Is all maple syrup organic? “Well, not certified organic,” Stu explained.
“We’re no longer certified organic. We’re not doing anything differently if we were, except for the fact when you get out to the woods, when you pull a tap, you put a little spot of paint on the tree so you can find a new spot next year. The organic people didn’t like me using paint on the trees in the woods, which wasn’t a big deal, but it helps me when we go back to tap to find new, fresh wood,” he said.
“The year we had a crop failure, I had to buy outside syrup to keep my stores. We didn’t certify that organic. We told all the stores we couldn’t put that little green sticker on it. We would bottle it and supply them, and we were well enough established that we were locally produced not certified organic. Quality and reputation then led. I just didn’t want to pay for the (organic) inspection anymore, $300-400, so we gave that up and it didn’t make a bit of difference in the end.”

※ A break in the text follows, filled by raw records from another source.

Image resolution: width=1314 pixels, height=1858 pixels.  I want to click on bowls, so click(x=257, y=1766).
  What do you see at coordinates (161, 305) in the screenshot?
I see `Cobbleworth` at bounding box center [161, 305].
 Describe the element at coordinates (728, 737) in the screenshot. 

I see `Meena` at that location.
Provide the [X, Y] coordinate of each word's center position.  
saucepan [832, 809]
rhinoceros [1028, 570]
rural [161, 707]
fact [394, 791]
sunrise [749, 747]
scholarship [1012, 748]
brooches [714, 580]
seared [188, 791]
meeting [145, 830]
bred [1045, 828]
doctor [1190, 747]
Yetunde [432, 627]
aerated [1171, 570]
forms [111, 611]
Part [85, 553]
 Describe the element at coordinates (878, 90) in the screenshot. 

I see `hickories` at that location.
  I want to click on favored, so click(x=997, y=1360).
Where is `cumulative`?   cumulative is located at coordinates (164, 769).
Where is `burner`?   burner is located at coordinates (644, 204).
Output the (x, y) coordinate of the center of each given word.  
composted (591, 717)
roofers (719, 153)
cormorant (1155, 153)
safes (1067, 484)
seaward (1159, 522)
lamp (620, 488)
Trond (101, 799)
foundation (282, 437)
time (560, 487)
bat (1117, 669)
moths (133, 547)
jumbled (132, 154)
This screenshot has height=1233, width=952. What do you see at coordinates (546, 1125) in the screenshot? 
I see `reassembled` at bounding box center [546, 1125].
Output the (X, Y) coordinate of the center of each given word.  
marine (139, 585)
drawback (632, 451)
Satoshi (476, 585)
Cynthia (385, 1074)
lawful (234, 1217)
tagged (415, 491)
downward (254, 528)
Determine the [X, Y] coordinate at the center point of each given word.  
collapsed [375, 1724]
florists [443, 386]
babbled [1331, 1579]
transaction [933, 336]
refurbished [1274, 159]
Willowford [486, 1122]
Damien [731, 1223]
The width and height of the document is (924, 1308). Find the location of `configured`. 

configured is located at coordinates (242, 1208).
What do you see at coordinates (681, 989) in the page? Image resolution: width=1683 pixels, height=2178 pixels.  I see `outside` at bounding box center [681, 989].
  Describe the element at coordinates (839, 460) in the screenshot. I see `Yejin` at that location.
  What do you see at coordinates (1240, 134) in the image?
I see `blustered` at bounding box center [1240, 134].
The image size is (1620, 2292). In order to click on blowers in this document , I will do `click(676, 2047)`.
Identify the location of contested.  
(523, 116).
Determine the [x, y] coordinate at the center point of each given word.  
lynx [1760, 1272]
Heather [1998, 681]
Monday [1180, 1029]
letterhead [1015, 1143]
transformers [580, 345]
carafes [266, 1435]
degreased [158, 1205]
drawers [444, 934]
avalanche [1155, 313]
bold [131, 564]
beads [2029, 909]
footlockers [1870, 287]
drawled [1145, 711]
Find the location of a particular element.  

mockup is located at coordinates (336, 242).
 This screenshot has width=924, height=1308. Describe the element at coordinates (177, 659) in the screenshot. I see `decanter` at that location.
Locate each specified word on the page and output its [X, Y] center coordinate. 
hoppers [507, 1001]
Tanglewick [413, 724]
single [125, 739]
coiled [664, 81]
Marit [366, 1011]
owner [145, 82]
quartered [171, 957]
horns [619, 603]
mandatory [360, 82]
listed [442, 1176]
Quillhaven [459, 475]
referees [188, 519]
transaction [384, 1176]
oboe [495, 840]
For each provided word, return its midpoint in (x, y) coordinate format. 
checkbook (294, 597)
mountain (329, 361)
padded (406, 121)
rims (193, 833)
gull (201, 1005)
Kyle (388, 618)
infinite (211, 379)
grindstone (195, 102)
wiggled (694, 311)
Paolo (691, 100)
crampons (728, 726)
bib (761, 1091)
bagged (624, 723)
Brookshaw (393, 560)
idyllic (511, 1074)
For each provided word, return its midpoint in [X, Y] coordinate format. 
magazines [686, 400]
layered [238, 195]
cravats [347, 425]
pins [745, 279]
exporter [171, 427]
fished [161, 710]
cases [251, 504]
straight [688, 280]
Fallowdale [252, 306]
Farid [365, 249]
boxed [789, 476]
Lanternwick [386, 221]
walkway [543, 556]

Stu said Minnesota has seen huge growth in collecting sap as a hobby over the last few years.
“Just people tapping five, 10, 15, 20 trees is just phenomenal. I couldn’t begin to estimate how many there are, especially in this area, a lot of maples, a lot of rural parcels,” he said.
New hobbyists among the Minnesota maple trees who use sound business practices may be able to turn their operations into agribusinesses like Camp Aquila Pure Maple Syrup as the Petersons have done. Their syrup has been honored in award competitions from the local level to the international level. That includes taking first place in the Light Amber category of the North American Maple Council.
“There’s something about the trees in Minnesota, the sugar maples, and our soils . Minnesota producers do very well in international competition,” Stu said.
The International Maple Conference returns to the region this year when the Wisconsin Maple Syrup Producers Association hosts October 26-29, 2022 in LaCrosse, Wis. https://wismaple.org/2022
The Petersons look forward to returning with their fellow Minnesota Maple Syrup Producers’ Association members to the international event.